Stacy Sims – selected by Olivia Burgess
As someone with an interest in endurance sports, I’m always on the lookout for information related to nutrition, training, and health. However, most research takes a “shrink it and pink it” approach to women: take what you do for a man and then extrapolate it for a woman. Exercise physiologist and nutrition scientist Dr. Stacy Sims challenged that paradigm by researching how women’s training and nutrition needs are unique from men’s. As she says, “women are not small men.” She launched her own educational website and sports performance nutrition brand after serving as a research scientist at Stanford University from 2007-2012. In 2017, she was recognized as “one of the top 4 visionaries” in the outdoor sports industry by Outside Magazine.

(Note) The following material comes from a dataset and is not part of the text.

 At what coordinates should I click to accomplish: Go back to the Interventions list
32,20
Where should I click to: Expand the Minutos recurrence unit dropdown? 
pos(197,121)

I consider her a scientist worthy of note for two main reasons: 1) she saw a gap in research related to women’s health and responded by researching women to understand women, and 2) she successfully balances her academic and scientific research with effective mainstream communication to educate women around the world. In 2016, she published Roar: How to Match Your Food and Fitness to Your Unique Female Physiology for Optimum Performance, Great Health, and a Strong, Lean Body for Life. She is currently a Senior Research Associate at Auckland University of Technology in New Zealand.